Türkiye’nin cennet hurması ihracatının yüzde 80’lik kısmını karşılayan Denizli’nin Honaz ilçesinde hasadı tamamlanan hurmaların kurutma mesaisi başladı. Lezzetiyle damakta unutulmaz bir tat bırakan cennet hurmasının, bu yıl ilçe genelinde 13 bin dekar arazide 15 bin tona yakın rekolte elde edilmesi bekleniliyor. Yaş ve kuru olmak üzere iki çeşitten oluşan hurmaları kimi üreticiler ticari araçlara yükleyerek yurt içi ve yurt dışı pazarına açarken, kimisi ise evlerine getirerek hummalı çalışmaya başlıyor. Evlere götürülen hurmalar, ev ahalisi ve kadın işçilerin desteğiyle kabuk soyma işlemi yapılıyor.
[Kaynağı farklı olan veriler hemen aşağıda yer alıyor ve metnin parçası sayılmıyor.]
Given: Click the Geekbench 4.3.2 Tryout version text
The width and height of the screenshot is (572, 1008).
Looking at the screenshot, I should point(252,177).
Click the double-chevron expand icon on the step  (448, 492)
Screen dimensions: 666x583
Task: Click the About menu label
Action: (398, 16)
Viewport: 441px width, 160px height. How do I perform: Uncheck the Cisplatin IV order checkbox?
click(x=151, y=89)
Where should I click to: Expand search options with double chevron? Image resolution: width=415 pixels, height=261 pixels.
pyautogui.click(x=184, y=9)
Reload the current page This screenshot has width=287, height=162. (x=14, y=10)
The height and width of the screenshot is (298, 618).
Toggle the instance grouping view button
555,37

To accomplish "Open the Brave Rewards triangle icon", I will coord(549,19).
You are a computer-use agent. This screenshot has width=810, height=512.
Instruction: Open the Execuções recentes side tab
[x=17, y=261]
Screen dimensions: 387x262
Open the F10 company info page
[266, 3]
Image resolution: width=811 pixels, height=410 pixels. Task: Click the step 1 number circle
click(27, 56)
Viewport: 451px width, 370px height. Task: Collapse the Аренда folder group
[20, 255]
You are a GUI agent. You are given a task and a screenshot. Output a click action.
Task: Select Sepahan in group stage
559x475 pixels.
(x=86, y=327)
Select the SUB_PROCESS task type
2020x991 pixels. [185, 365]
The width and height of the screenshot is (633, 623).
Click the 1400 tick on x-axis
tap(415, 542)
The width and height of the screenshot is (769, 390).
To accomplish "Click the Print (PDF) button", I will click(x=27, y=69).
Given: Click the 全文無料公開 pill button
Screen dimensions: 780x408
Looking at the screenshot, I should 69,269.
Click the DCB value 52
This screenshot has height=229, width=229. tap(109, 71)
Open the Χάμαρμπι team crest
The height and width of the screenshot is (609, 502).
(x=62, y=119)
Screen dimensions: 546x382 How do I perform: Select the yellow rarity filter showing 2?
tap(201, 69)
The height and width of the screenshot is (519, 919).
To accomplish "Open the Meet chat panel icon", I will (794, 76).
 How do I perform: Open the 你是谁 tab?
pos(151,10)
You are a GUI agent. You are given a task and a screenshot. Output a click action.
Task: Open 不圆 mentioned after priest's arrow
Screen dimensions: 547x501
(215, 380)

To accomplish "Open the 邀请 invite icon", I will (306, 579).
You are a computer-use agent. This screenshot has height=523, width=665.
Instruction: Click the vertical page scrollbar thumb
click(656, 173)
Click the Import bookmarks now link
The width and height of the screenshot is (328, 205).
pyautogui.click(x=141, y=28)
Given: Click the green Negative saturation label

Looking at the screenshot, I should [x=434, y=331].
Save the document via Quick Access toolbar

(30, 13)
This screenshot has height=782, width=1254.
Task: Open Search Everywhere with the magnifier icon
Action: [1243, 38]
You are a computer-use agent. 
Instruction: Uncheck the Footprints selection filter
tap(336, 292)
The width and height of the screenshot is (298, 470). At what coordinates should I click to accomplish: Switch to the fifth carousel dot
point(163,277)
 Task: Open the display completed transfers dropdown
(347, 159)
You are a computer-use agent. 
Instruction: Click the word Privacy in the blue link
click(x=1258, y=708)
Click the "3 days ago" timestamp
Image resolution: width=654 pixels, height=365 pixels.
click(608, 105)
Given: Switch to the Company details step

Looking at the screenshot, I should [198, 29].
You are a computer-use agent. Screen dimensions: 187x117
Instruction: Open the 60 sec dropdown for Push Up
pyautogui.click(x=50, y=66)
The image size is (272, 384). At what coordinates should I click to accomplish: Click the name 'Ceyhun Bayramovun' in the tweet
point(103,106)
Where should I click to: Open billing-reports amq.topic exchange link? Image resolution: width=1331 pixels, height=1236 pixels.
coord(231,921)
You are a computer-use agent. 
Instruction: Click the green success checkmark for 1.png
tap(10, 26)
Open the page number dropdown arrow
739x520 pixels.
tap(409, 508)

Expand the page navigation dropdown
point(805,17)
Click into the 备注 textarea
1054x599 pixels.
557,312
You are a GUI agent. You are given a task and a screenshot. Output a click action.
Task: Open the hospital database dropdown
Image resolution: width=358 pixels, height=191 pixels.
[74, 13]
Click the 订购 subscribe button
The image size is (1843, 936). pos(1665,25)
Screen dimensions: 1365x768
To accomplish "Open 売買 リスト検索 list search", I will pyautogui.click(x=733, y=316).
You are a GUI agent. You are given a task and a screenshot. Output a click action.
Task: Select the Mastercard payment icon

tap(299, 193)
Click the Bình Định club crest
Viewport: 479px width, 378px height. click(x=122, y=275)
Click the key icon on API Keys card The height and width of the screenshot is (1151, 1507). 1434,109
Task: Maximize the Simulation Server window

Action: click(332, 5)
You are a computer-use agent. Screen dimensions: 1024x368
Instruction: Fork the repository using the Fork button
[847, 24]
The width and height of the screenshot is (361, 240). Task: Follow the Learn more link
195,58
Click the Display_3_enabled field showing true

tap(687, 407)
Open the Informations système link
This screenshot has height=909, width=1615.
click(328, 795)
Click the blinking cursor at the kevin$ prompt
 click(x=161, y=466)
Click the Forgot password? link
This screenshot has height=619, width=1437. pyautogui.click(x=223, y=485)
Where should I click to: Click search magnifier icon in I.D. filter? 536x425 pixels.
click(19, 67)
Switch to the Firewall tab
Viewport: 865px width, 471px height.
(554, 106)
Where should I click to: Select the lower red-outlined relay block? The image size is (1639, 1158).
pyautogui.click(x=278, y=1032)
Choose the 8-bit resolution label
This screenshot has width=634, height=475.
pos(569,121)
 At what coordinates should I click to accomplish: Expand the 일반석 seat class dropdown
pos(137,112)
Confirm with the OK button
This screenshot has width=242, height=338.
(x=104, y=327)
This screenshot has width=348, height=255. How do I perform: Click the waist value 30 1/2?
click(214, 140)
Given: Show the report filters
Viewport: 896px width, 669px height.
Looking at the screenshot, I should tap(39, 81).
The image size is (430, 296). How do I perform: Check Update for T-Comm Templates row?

Kabukları soyulan hurmalar, özel yapım olan tezgahlardaki gereçlere özenle diziliyor. Bazı yerlerde ise hurmalar, geleneksel kurutma yöntemi olan evlerin çatısında veya kapı önlerinde kurutulmaya bırakılıyor. Arta kalan kabukları da sirke veya doğal gübre olarak değerlendiriliyor.
Yaklaşık 13-18 gün kurutmada kalan olgunlaşmamış cennet hurmaları günler sonra lezzetiyle sofralardaki yerini alıyor. Birçok hastalığa ve insan sağlığına iyi gelen cennet hurmasının içinde bulunun bol miktarda C vitaminin yanı sıra göz sağlığı, mide ve bağırsak hastalıklarına karşı faydalı olduğu biliniyor. Genellikle yaş ve kuru olarak tüketilen hurmanın kilogramı yaş olarak 6 ile 7 TL civarında iken, kurutulduğu zaman ise 80-90 TL gibi bir fiyatla alıcısına ulaşıyor.
“Çikolata gibi doğrayıp kurutuyoruz, lezzeti daha farklı oluyor”
Hurmanın soyulmasının ardından lezzetinin daha güzel bir tat verdiğini dile getiren üretici Fatma Yapsu, “Ben genelde soyma işlemi için işçi getiriyorum. Hep beraber soyuyoruz, asıyoruz doğruyoruz ve kurutma işlemini bu şekilde sürdürüyoruz. Soyma işlemi yapınca daha çok alıcısı oluyor. Bu meyvenin soyması daha güzel oluyor. Çikolata gibi doğrayıp kurutuyoruz, lezzeti daha farklı oluyor ve kabuklarını ise koyunlar yiyor. Bu son işlem ise yaklaşık 15 gün sürüyor” şeklinde konuştu.
“Teyzelerimiz teker teker elmaları soyarak kabuklarından ayırıyor”
Dallarında özenle toplanan hurmaları titizlikle kurutma işlemini yaptıklarını söyleyen üretici Nilüfer Karaaslan ise “İlk başta elmalar tarladan toplanarak buraya getiriliyor. Sonrasında teyzelerimiz teker teker elmaları soyarak kabuklarından ayırıyor. Soyma işleminden sonra ben 1. ve 2. olarak ayırımlarını yapıyorum. En büyüklerini apart yardımıyla ayarladığımız alana asıyoruz. Orta boylarını ise iplere asıyoruz, en küçüklerini ve sapsız olanlarını farklı kurutarak cip için gönderiyoruz” ifadelerini kullandı.